====== Records shown

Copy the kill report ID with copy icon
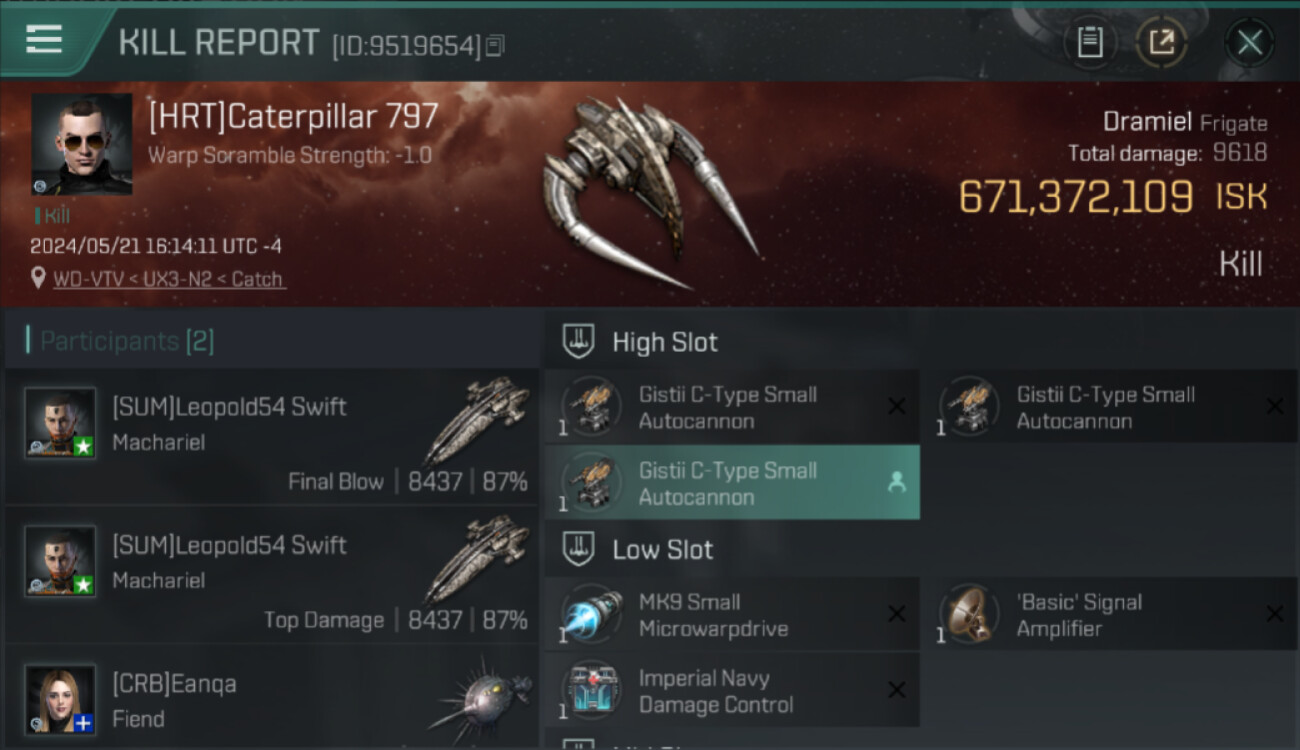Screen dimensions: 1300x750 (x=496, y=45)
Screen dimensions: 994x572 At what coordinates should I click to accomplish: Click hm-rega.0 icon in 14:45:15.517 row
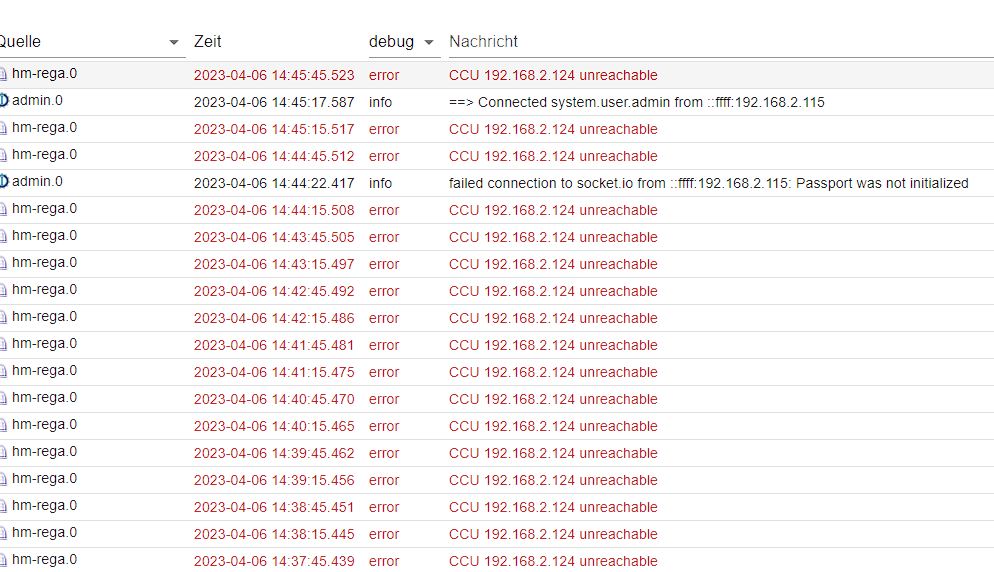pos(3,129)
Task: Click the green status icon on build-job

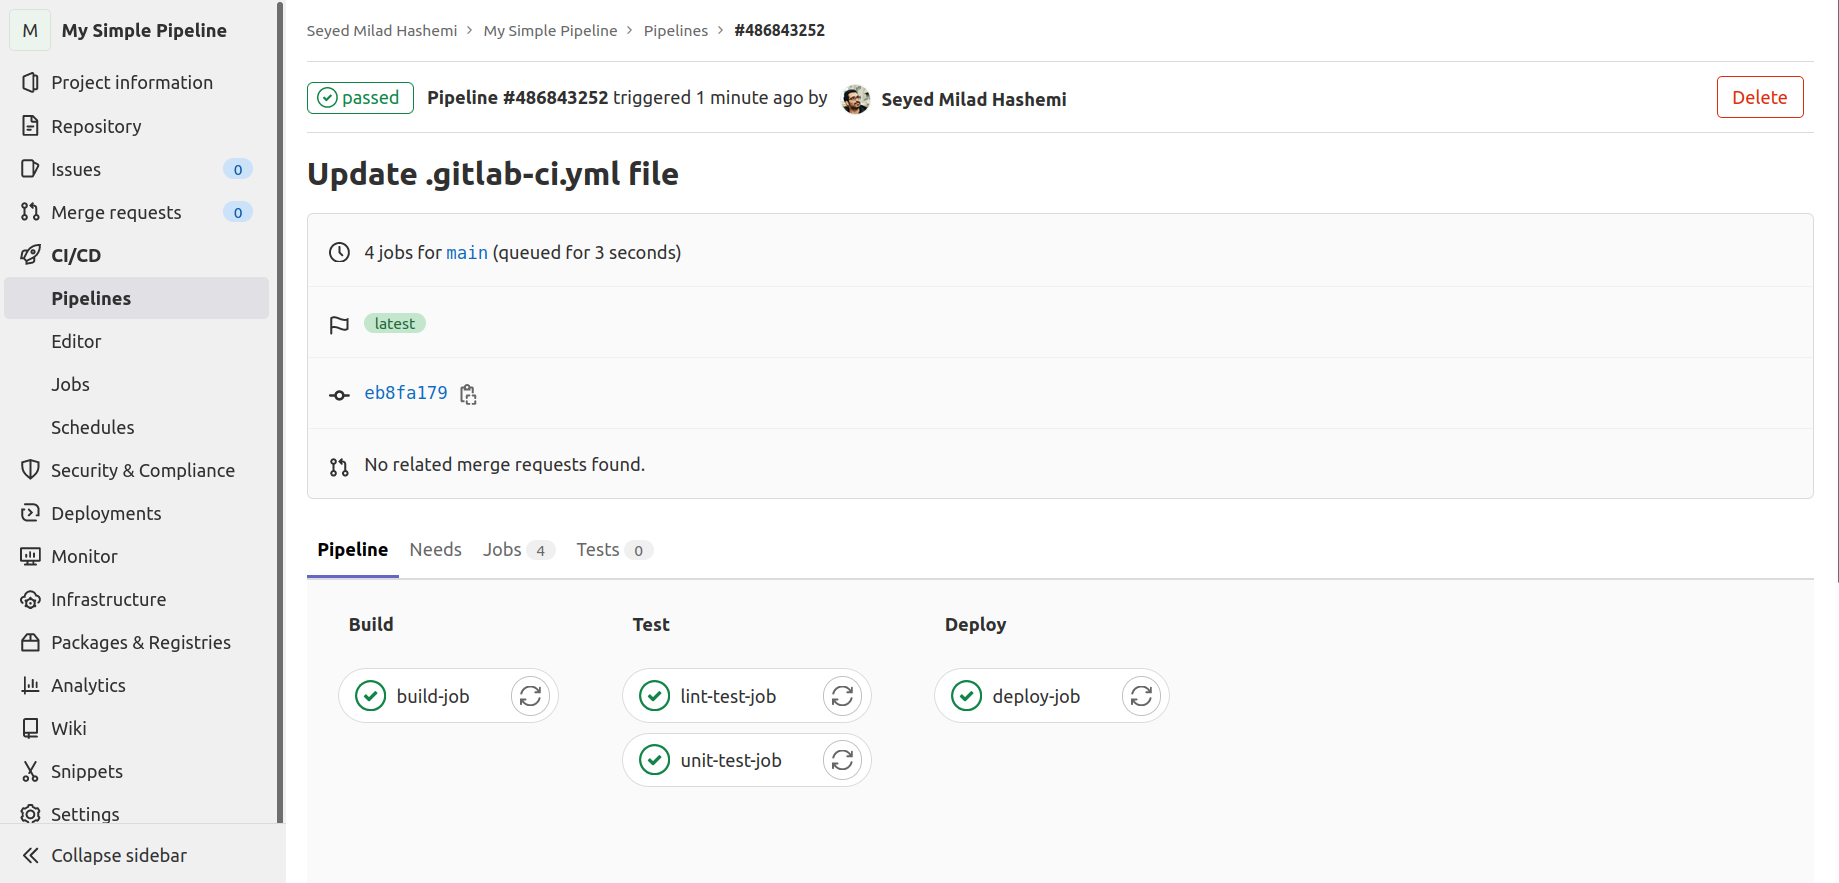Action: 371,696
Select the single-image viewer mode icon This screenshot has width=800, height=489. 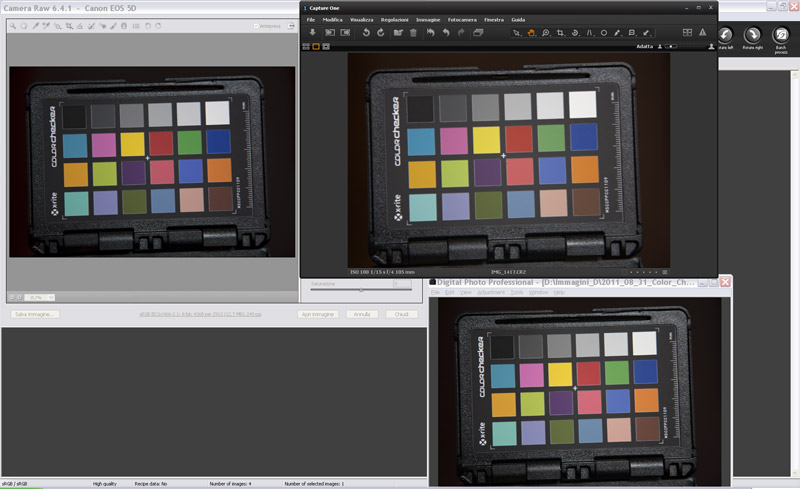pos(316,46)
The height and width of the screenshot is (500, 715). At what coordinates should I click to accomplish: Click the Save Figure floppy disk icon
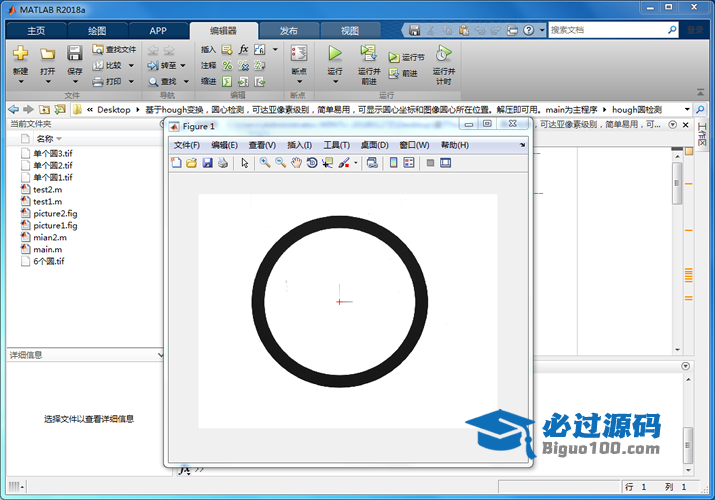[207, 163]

============

▸ **Directions**
Only the lines from the line with "The height and" through the final line of the material belong in the answer, copied exactly and without pictures.

▸ **Reply**
The height and width of the screenshot is (500, 715). At what coordinates should I click to accomplish: Click the Save Figure floppy disk icon
[207, 163]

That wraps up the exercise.